--- SUPPLIED INFORMATION Enclosed Below ---

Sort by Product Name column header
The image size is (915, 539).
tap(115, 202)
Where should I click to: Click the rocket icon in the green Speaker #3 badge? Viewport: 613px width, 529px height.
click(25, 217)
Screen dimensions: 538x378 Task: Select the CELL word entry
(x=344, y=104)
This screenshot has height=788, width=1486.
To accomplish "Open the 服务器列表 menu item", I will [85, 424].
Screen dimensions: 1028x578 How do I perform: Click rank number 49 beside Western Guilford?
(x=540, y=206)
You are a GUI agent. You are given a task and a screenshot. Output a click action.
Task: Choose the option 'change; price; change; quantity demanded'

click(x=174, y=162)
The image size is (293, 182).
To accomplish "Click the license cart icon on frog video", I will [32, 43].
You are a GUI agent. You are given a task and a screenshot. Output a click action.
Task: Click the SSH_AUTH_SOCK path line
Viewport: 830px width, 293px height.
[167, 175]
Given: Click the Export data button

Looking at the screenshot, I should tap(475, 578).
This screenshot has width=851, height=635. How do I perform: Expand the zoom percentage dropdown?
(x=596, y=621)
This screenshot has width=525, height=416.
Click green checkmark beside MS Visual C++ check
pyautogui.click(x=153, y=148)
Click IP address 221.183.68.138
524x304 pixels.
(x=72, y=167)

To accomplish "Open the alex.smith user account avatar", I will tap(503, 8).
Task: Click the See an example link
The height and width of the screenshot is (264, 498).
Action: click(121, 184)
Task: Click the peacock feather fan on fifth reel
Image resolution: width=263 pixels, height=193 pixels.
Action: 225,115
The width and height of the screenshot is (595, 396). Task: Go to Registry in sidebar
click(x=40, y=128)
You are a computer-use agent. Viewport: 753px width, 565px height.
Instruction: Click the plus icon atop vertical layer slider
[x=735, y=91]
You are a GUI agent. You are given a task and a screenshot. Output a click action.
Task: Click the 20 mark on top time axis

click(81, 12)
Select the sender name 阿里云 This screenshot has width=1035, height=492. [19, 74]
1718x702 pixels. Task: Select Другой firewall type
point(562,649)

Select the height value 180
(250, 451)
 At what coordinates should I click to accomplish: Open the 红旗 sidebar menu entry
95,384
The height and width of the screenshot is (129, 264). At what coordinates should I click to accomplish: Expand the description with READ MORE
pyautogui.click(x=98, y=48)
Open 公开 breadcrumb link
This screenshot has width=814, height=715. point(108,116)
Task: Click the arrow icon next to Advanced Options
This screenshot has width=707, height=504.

--- End of Enclosed SUPPLIED INFORMATION ---

● **PROBLEM STATEMENT**:
Reproduce the full set of records precisely.

● **YOUR RESPONSE**:
Sort by Product Name column header
The image size is (915, 539).
tap(115, 202)
Where should I click to: Click the rocket icon in the green Speaker #3 badge? Viewport: 613px width, 529px height.
click(25, 217)
Screen dimensions: 538x378 Task: Select the CELL word entry
(x=344, y=104)
This screenshot has height=788, width=1486.
To accomplish "Open the 服务器列表 menu item", I will [85, 424].
Screen dimensions: 1028x578 How do I perform: Click rank number 49 beside Western Guilford?
(x=540, y=206)
You are a GUI agent. You are given a task and a screenshot. Output a click action.
Task: Choose the option 'change; price; change; quantity demanded'

click(x=174, y=162)
The image size is (293, 182).
To accomplish "Click the license cart icon on frog video", I will [32, 43].
You are a GUI agent. You are given a task and a screenshot. Output a click action.
Task: Click the SSH_AUTH_SOCK path line
Viewport: 830px width, 293px height.
[167, 175]
Given: Click the Export data button

Looking at the screenshot, I should tap(475, 578).
This screenshot has width=851, height=635. How do I perform: Expand the zoom percentage dropdown?
(x=596, y=621)
This screenshot has width=525, height=416.
Click green checkmark beside MS Visual C++ check
pyautogui.click(x=153, y=148)
Click IP address 221.183.68.138
524x304 pixels.
(x=72, y=167)

To accomplish "Open the alex.smith user account avatar", I will tap(503, 8).
Task: Click the See an example link
The height and width of the screenshot is (264, 498).
Action: click(121, 184)
Task: Click the peacock feather fan on fifth reel
Image resolution: width=263 pixels, height=193 pixels.
Action: 225,115
The width and height of the screenshot is (595, 396). Task: Go to Registry in sidebar
click(x=40, y=128)
You are a computer-use agent. Viewport: 753px width, 565px height.
Instruction: Click the plus icon atop vertical layer slider
[x=735, y=91]
You are a GUI agent. You are given a task and a screenshot. Output a click action.
Task: Click the 20 mark on top time axis

click(81, 12)
Select the sender name 阿里云 This screenshot has width=1035, height=492. [19, 74]
1718x702 pixels. Task: Select Другой firewall type
point(562,649)

Select the height value 180
(250, 451)
 At what coordinates should I click to accomplish: Open the 红旗 sidebar menu entry
95,384
The height and width of the screenshot is (129, 264). At what coordinates should I click to accomplish: Expand the description with READ MORE
pyautogui.click(x=98, y=48)
Open 公开 breadcrumb link
This screenshot has width=814, height=715. point(108,116)
Task: Click the arrow icon next to Advanced Options
This screenshot has width=707, height=504.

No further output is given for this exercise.